Various Artists - Electronic Voyages: Early Moog Recordings 1964-1969
- by Jeff Penczak Release Date:2019-06-14 Label: Waveshaper Media

This soundtrack to next year’s Indiegogo crowd-funded documentary on the pioneering work of Robert Moog features various examples of the myriad uses musicians and groups put to his invention which redefined electronic music as we know it. One could arguably trace many of those synth pop, krautrock, and electronic albums in your collection to Moog, and this collection offers some early examples of how the instrument was incorporated into compositions from pop, psychedelic, and avant-garde experimental musicians alike. As a bridge between Mellotrons and synthesizers, Moog’s invention allowed composers to bend electronic notes to their creative whims, greatly enhancing the sounds available for recording and live performances.
Eschewing the most famous examples from the pop and rock world (Monkees, Doors, Beatles, Byrds, Beaver and Krause, Perry and Kingsley, et. al.) and Walter Carlos’ commercial breakthrough, Switched-On Bach, this set leans more towards the experimental and instructional use of the instrument, with only Lothar and The Hand People’s ‘Milkweed Love’ from their 1968 Presenting debut (and not the best representation of their work) approaching the rock idiom.
Moog himself opens the set with ‘The Abominatron’, an awkward, self-deprecating “audio letter’ to one of his student’s Herbert Deutsch (heard later in the set) describing his invention’s various sound capabilities. It’s a tad technical, coming across like a science project demonstration, and hasn’t stood the test of time well, although hearing these weird and wacky sounds for the first time back around 1964 must have been rather exciting.
Deutsch, who has been credited with designing the Moog’s keyboard interface, is up next with his ‘Jazz Images – A Worksong and Blues’, the first piece of music composed specifically for the instrument. Again, it’s rather academic and feels like he’s simply trying out myriad sounds to show what the instrument is capable of. One does have to realise all the sounds emanating from the Moog, which Deutsch manages to make sound amazingly similar to jazz piano, brass, and bass accompaniment, but the “worksong” part of the title also means there are random “noises” that sound like something Raymond Scott created for those Bugs Bunny cartoons. Historically important, but not something you’ll ever listen to a second time, assuming you get through the first!

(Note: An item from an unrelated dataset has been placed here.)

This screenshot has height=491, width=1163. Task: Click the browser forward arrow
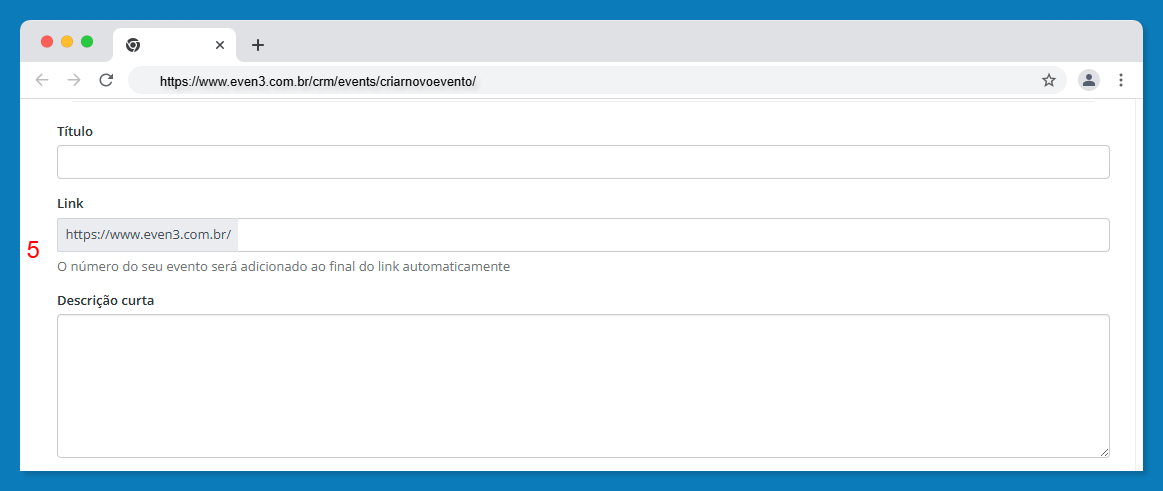tap(74, 80)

Joel Chadabe’s ‘Blues Mix’ also farts and burps its way through the various keyboard sound possibilities, but it again sounds like excerpts from SETI transmissions, or outtakes from The Conet Project. In other words, sonic demonstrations, not “music” in any recognisable sense. Intersystems’ spoken word with weird sonic accompaniment (‘Changing Colours’) is rather baffling and difficult to follow, even if one did happen to attend the Montreal art exhibit it was originally commissioned for. Originally self-released as the enticing Free Psychedelic Poster Inside album in 1968, it also may work better whilst staring at this alleged poster. But as a standalone artefact, it’s pretty disposable.

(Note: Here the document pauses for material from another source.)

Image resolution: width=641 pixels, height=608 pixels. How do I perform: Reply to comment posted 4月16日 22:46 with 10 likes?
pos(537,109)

The prolific Moog composer Ruth White’s eerie pants-shitter, ‘The Clock’ (from her 1969 album Flowers Of Evil, subtitled An Electronic Setting of the Poems of Charles Baudelaire) is also a spoken word piece (presumably her own, unadulterated voice) works because her hypnotic narration of an approaching apocalypse is perfectly complemented by the abstract bleeps and bloops that the Moog was perfect at capturing. And Max Brand’s ‘Tryptich’ suggests the effective cinematic use the Moog could be put to, with his equally spooky sounds that are just dying to be put to best use as musical cues from some horror film. Like the library music that was all the rage a few years back, this one is ripe for rediscovery … and reuse, sounding much like the BBC Radiophonic Workshop recordings of Delia Derbyshire and co. Of course, that was essentially tape manipulation and this is a standalone instrument, but you get the sonic idea.
So while this set will primarily appeal to fans of the history of electronic music and musique concrete, adventurous sound explorers will also enjoy the unique noises Moog allowed future generations to corral in those memorable songs that many of us take for granted at this far remove.